Well, even if you try to do everything right, and you take frequent breaks and you stretch your joints and flex your muscles and don’t rest your wrists on the desk and avoid carpel tunnel, you can still suffer from an irritated ulnar nerve. It’s your typical repetitive stress injury, which turns the means of production for the 21st century into your personal gambit of pain. Such joy.

That being said, we still pretend to be surprised when we hear that the human body wasn’t built to hold the same position for eight or nine or twelve hours a day. And if you’re the poor guy who works at Sprint, which sometimes enacts mandatory twelve-hour work days, your body goes to hell in a hurry.
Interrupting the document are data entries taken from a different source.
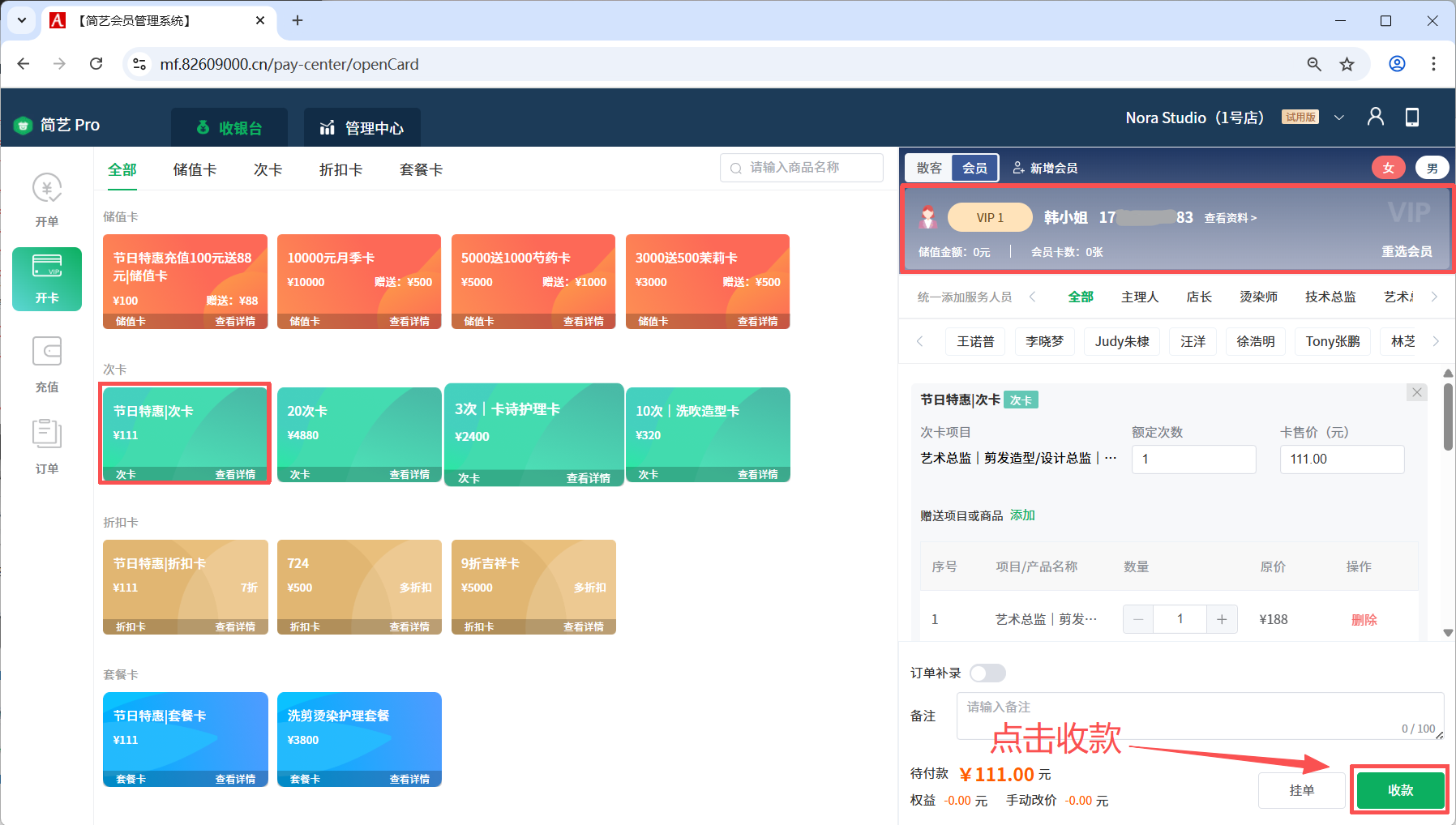This screenshot has width=1456, height=825.
Task: Open the 开单 billing sidebar icon
Action: click(47, 199)
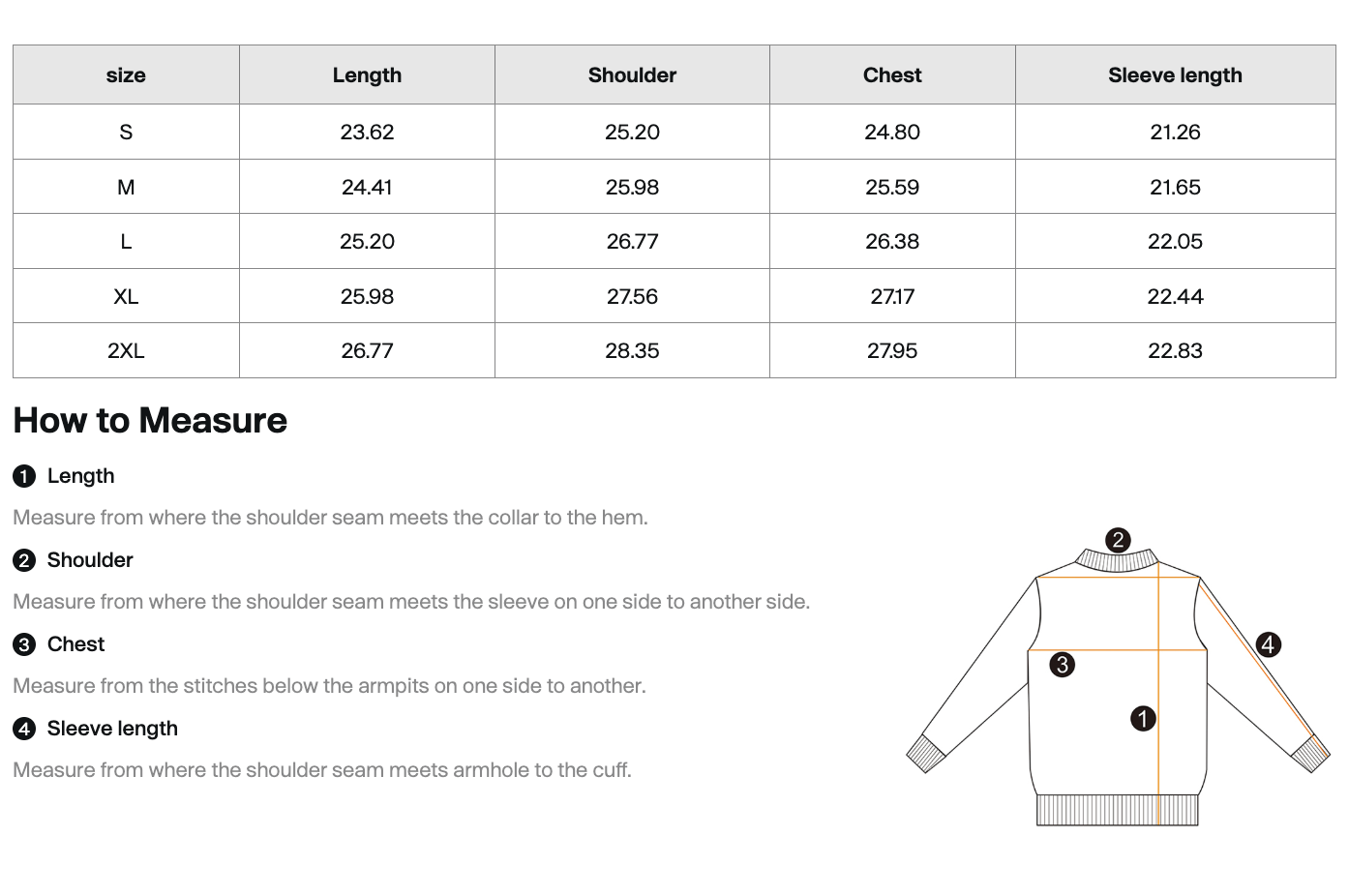Click the M sleeve length value 21.65
1349x896 pixels.
click(x=1175, y=188)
And sometimes, even though the company makes a suspiciously huge effort to improve the ergonomics of your workspace and allow you to work twelve-hour days, your body still can’t handle it. You are still in pain and visit the doctor again and again. Meanwhile, the company keeps fixing your workspace, as though they have something great and horrible to prove, until all alternatives are exhausted. Finally, the company agrees to cut back your work hours, and you never need to visit the doctor again.

To be sure, that’s not me. I am willing and able to cut back my hours, and I’ve already felt an improvement in my condition after doing so. And really, that’s about all I can do. Surgery is rarely considered for ulnar nerve complications. You can’t immobilize a nerve with a wristguard, and you can’t stretch it with exercise. What’s more, anything I do to my ulnar nerve will do nothing to improve the tendonitis I’m developing in my double-clicking finger. You see, this thing just keeps getting better and better.

When it comes down to it, the only solutions are moderation and lifestyle change. Fortunately for us, these are the two solutions that I am most willing to embrace. I would be overjoyed if I could find a profession that minimizes my time in front of the computer. I prefer tactile work. I prefer contact with people over contact with microchips. I’d rather read a book than read a website. I’d rather climb a mountain than play Warcraft.

Irregardless, my lifestyle will be kicked off its heals in two months. I’m trying to figure out what I’ll be doing in six, but it’s difficult to plan anything with such a huge gap of experience between now and then. Perhaps after a summer in the woods I’ll be more than happy to curl up with Grand Theft Auto after a long day of staring at screens and writing code.

Maybe the geek inside needs the meathead, just as much as the meathead needs the geek. Maybe. I wouldn’t bet on it. But maybe.